The worship has ended…
…the work of God’s people has just begun
Go in peace
==========================================================
ANNOUNCEMENTS
Reminder of the potluck lunch downstairs following our worship service, and following lunch we will be having our Annual General Meeting … There’s a few noteworthy items on the New Business agenda …

Bible Study: Fridays 10 am in the meeting room of the Minnedosa Library – all are welcome.

Choir Practice – Thursdays at 7:30 p.m. at the Covenant Church.

UCW St Patrick’s Day Tea and Bazaar – Saturday, March 18th at the Ukranian Hall.

World Day of Prayer – Friday March 3rd, 2 p.m. at the Calvary Church.

Spring Supper/Smorg – Sunday, March 26 @ MCCC. Further details will be mailed next week.

Pandemic Planning – The Minnedosa Chamber of Commerce and Basswood Women’s Institute is hosting a presentation on Wednesday, March 1st from 11:30 – 1:00 in the lower room of the Curling Complex. Guest Speaker will be Neil Gamey, Manager Pandemic Preparedness, ARHA. All are welcome. Contact Beth McNabb for further details.

With the relocation of our worship services, we’ve realized that some may be in need of a ride to our services here at St Alphonsus … If you are able to provide rides for those needing them, please let the office know … OR, if you are in need of a ride, please let us know and we’ll help make arrangements. What better way to get to know one another??

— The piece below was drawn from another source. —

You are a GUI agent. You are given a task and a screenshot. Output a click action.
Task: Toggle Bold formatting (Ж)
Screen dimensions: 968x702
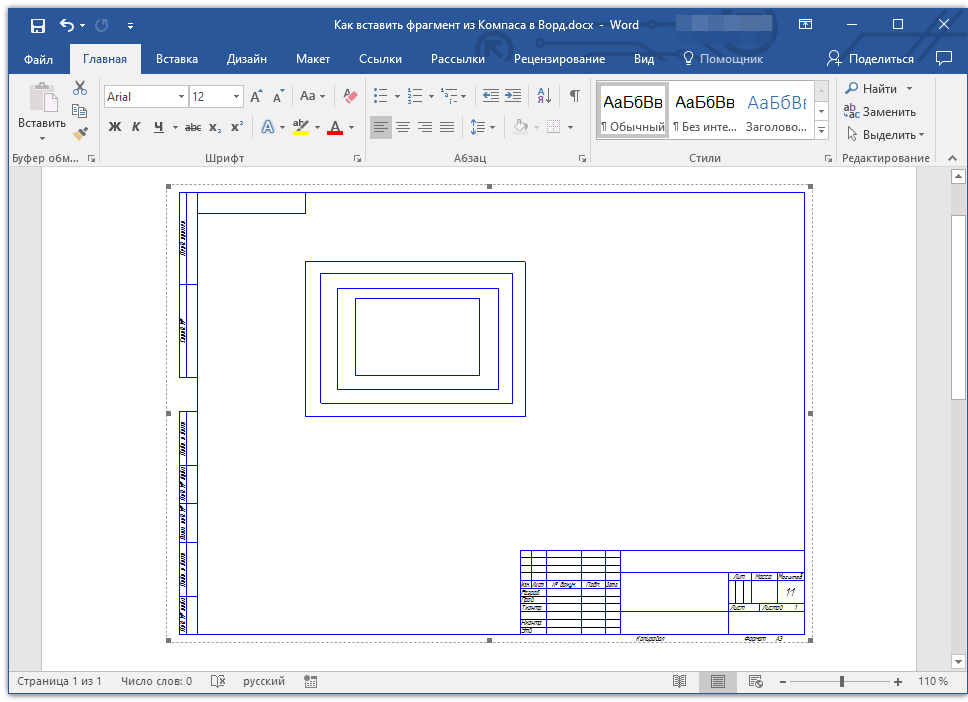click(114, 127)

Thanks again to the many volunteers who came and helped retrieve a vast array of stuff from the Church Centre prior to its demolition this past week … And thanks to all those who have offered to help, and those who prayed and those who held us in their thoughts … we’re on a journey just beginning, and in the care of each other, we’re in good hands. L’chaim

And the Good News is ...
Following our worship service and our lunch, the Congregation held it's Annual General Meeting, and spent the last half of the meeting discussing the events of the last couple of weeks.The result was: An affirmation of the recommendation to rebuild.
Now, the planning, dreaming and so forth begins in earnest ... Donations will be gratefully accepted, (they can be made at any Royal Bank in the land, and they WILL get to us - or locally the RBC or the Minnedosa Credit Union)
There is a long road ahead of us - and we will begin it with each step ... In time, the Church of Minnedosa United will replace its building, for now, we're building a Church - one person at a time.